* **Your task**
Please copy the records below word for word, keeping every line unchanged.

=-=-=-=-=

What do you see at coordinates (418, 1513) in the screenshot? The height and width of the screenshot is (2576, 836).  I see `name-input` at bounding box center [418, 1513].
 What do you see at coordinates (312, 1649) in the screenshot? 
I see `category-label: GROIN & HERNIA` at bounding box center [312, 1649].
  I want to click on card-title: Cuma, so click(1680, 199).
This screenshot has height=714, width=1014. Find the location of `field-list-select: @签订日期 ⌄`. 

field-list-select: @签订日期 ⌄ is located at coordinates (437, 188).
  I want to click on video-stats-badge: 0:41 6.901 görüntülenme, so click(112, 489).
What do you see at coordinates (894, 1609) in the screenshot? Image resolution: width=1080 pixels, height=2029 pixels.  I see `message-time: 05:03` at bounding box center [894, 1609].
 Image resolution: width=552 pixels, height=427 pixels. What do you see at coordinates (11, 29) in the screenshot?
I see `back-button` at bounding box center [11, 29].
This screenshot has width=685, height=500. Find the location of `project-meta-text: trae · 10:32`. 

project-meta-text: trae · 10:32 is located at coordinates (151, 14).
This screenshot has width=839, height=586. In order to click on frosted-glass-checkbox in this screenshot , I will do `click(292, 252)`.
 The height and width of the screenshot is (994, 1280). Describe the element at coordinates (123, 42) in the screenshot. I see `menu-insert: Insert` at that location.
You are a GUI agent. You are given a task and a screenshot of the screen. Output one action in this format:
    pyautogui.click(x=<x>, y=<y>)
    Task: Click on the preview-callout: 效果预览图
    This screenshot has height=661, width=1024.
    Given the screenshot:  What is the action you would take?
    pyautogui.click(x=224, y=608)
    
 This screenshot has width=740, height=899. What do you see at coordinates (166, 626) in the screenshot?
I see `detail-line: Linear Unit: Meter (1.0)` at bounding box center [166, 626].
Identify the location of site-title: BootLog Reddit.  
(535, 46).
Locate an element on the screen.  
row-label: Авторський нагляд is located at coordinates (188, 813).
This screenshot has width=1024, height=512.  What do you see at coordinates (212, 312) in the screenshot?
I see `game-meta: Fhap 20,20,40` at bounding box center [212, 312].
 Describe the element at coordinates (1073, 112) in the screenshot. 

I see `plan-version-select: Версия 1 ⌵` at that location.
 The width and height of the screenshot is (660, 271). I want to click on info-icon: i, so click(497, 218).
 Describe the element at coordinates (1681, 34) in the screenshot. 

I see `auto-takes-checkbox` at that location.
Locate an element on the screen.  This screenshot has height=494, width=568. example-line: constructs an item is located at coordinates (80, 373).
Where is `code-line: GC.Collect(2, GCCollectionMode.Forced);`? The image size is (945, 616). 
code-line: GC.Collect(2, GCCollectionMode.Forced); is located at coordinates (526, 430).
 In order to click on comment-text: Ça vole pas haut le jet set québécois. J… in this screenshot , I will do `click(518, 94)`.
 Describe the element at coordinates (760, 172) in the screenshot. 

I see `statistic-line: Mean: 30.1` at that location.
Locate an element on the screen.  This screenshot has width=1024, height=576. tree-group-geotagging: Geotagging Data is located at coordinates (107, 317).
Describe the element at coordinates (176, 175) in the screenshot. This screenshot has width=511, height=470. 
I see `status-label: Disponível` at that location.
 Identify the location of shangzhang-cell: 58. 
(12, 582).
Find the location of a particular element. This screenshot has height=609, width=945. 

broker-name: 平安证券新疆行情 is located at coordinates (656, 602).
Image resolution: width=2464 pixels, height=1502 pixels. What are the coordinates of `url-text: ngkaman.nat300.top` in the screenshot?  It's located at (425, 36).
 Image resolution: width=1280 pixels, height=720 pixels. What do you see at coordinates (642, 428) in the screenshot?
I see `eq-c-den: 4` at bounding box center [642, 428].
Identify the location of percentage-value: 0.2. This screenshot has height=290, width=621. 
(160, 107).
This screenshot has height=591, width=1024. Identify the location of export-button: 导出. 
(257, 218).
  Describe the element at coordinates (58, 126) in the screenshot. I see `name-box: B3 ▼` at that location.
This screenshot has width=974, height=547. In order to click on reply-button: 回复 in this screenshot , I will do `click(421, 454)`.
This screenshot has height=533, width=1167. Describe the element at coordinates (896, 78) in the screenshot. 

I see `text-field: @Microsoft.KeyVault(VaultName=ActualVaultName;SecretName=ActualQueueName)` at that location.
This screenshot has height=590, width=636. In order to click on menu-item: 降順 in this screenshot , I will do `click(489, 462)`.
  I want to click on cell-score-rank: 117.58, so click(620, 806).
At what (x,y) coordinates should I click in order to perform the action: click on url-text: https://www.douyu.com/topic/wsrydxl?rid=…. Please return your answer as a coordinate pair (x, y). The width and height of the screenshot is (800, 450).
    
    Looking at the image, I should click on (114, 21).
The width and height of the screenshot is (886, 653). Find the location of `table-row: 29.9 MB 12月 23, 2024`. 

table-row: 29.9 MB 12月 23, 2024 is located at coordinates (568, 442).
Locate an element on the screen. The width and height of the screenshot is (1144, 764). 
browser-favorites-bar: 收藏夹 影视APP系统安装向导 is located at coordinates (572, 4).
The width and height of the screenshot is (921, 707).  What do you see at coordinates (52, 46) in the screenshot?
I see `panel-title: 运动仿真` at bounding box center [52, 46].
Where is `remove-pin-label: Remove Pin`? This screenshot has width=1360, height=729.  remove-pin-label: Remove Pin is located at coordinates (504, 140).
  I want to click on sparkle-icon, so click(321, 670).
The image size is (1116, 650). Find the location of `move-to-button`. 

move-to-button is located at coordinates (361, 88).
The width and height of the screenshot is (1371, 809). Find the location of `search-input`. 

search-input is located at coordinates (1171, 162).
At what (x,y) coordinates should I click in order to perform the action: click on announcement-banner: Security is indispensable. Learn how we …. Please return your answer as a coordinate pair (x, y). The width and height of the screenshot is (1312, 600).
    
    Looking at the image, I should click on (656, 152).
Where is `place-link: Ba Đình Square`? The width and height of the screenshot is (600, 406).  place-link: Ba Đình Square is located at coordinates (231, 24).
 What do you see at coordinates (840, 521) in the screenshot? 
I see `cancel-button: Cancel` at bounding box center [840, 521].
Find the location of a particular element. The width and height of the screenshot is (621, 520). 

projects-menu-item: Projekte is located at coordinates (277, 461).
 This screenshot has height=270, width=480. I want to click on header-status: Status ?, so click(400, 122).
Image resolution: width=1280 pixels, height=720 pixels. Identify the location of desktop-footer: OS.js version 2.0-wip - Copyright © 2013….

=-=-=-=-=

* **Exercise solution**
What do you see at coordinates (418, 1513) in the screenshot? The height and width of the screenshot is (2576, 836).  I see `name-input` at bounding box center [418, 1513].
 What do you see at coordinates (312, 1649) in the screenshot? 
I see `category-label: GROIN & HERNIA` at bounding box center [312, 1649].
  I want to click on card-title: Cuma, so click(1680, 199).
This screenshot has height=714, width=1014. Find the location of `field-list-select: @签订日期 ⌄`. 

field-list-select: @签订日期 ⌄ is located at coordinates (437, 188).
  I want to click on video-stats-badge: 0:41 6.901 görüntülenme, so click(112, 489).
What do you see at coordinates (894, 1609) in the screenshot? Image resolution: width=1080 pixels, height=2029 pixels.  I see `message-time: 05:03` at bounding box center [894, 1609].
 Image resolution: width=552 pixels, height=427 pixels. What do you see at coordinates (11, 29) in the screenshot?
I see `back-button` at bounding box center [11, 29].
This screenshot has width=685, height=500. Find the location of `project-meta-text: trae · 10:32`. 

project-meta-text: trae · 10:32 is located at coordinates (151, 14).
This screenshot has width=839, height=586. In order to click on frosted-glass-checkbox in this screenshot , I will do `click(292, 252)`.
 The height and width of the screenshot is (994, 1280). Describe the element at coordinates (123, 42) in the screenshot. I see `menu-insert: Insert` at that location.
You are a GUI agent. You are given a task and a screenshot of the screen. Output one action in this format:
    pyautogui.click(x=<x>, y=<y>)
    Task: Click on the preview-callout: 效果预览图
    This screenshot has height=661, width=1024.
    Given the screenshot:  What is the action you would take?
    pyautogui.click(x=224, y=608)
    
 This screenshot has width=740, height=899. What do you see at coordinates (166, 626) in the screenshot?
I see `detail-line: Linear Unit: Meter (1.0)` at bounding box center [166, 626].
Identify the location of site-title: BootLog Reddit.  
(535, 46).
Locate an element on the screen.  
row-label: Авторський нагляд is located at coordinates (188, 813).
This screenshot has width=1024, height=512.  What do you see at coordinates (212, 312) in the screenshot?
I see `game-meta: Fhap 20,20,40` at bounding box center [212, 312].
 Describe the element at coordinates (1073, 112) in the screenshot. 

I see `plan-version-select: Версия 1 ⌵` at that location.
 The width and height of the screenshot is (660, 271). I want to click on info-icon: i, so click(497, 218).
 Describe the element at coordinates (1681, 34) in the screenshot. 

I see `auto-takes-checkbox` at that location.
Locate an element on the screen.  This screenshot has height=494, width=568. example-line: constructs an item is located at coordinates (80, 373).
Where is `code-line: GC.Collect(2, GCCollectionMode.Forced);`? The image size is (945, 616). 
code-line: GC.Collect(2, GCCollectionMode.Forced); is located at coordinates (526, 430).
 In order to click on comment-text: Ça vole pas haut le jet set québécois. J… in this screenshot , I will do `click(518, 94)`.
 Describe the element at coordinates (760, 172) in the screenshot. 

I see `statistic-line: Mean: 30.1` at that location.
Locate an element on the screen.  This screenshot has width=1024, height=576. tree-group-geotagging: Geotagging Data is located at coordinates (107, 317).
Describe the element at coordinates (176, 175) in the screenshot. This screenshot has width=511, height=470. 
I see `status-label: Disponível` at that location.
 Identify the location of shangzhang-cell: 58. 
(12, 582).
Find the location of a particular element. This screenshot has height=609, width=945. 

broker-name: 平安证券新疆行情 is located at coordinates (656, 602).
Image resolution: width=2464 pixels, height=1502 pixels. What are the coordinates of `url-text: ngkaman.nat300.top` in the screenshot?  It's located at (425, 36).
 Image resolution: width=1280 pixels, height=720 pixels. What do you see at coordinates (642, 428) in the screenshot?
I see `eq-c-den: 4` at bounding box center [642, 428].
Identify the location of percentage-value: 0.2. This screenshot has height=290, width=621. 
(160, 107).
This screenshot has height=591, width=1024. Identify the location of export-button: 导出. 
(257, 218).
  Describe the element at coordinates (58, 126) in the screenshot. I see `name-box: B3 ▼` at that location.
This screenshot has width=974, height=547. In order to click on reply-button: 回复 in this screenshot , I will do `click(421, 454)`.
This screenshot has height=533, width=1167. Describe the element at coordinates (896, 78) in the screenshot. 

I see `text-field: @Microsoft.KeyVault(VaultName=ActualVaultName;SecretName=ActualQueueName)` at that location.
This screenshot has height=590, width=636. In order to click on menu-item: 降順 in this screenshot , I will do `click(489, 462)`.
  I want to click on cell-score-rank: 117.58, so click(620, 806).
At what (x,y) coordinates should I click in order to perform the action: click on url-text: https://www.douyu.com/topic/wsrydxl?rid=…. Please return your answer as a coordinate pair (x, y). The width and height of the screenshot is (800, 450).
    
    Looking at the image, I should click on (114, 21).
The width and height of the screenshot is (886, 653). Find the location of `table-row: 29.9 MB 12月 23, 2024`. 

table-row: 29.9 MB 12月 23, 2024 is located at coordinates (568, 442).
Locate an element on the screen. The width and height of the screenshot is (1144, 764). 
browser-favorites-bar: 收藏夹 影视APP系统安装向导 is located at coordinates (572, 4).
The width and height of the screenshot is (921, 707).  What do you see at coordinates (52, 46) in the screenshot?
I see `panel-title: 运动仿真` at bounding box center [52, 46].
Where is `remove-pin-label: Remove Pin`? This screenshot has width=1360, height=729.  remove-pin-label: Remove Pin is located at coordinates (504, 140).
  I want to click on sparkle-icon, so click(321, 670).
The image size is (1116, 650). Find the location of `move-to-button`. 

move-to-button is located at coordinates (361, 88).
The width and height of the screenshot is (1371, 809). Find the location of `search-input`. 

search-input is located at coordinates (1171, 162).
At what (x,y) coordinates should I click in order to perform the action: click on announcement-banner: Security is indispensable. Learn how we …. Please return your answer as a coordinate pair (x, y). The width and height of the screenshot is (1312, 600).
    
    Looking at the image, I should click on (656, 152).
Where is `place-link: Ba Đình Square`? The width and height of the screenshot is (600, 406).  place-link: Ba Đình Square is located at coordinates (231, 24).
 What do you see at coordinates (840, 521) in the screenshot? 
I see `cancel-button: Cancel` at bounding box center [840, 521].
Find the location of a particular element. The width and height of the screenshot is (621, 520). 

projects-menu-item: Projekte is located at coordinates (277, 461).
 This screenshot has height=270, width=480. I want to click on header-status: Status ?, so click(400, 122).
Image resolution: width=1280 pixels, height=720 pixels. Identify the location of desktop-footer: OS.js version 2.0-wip - Copyright © 2013….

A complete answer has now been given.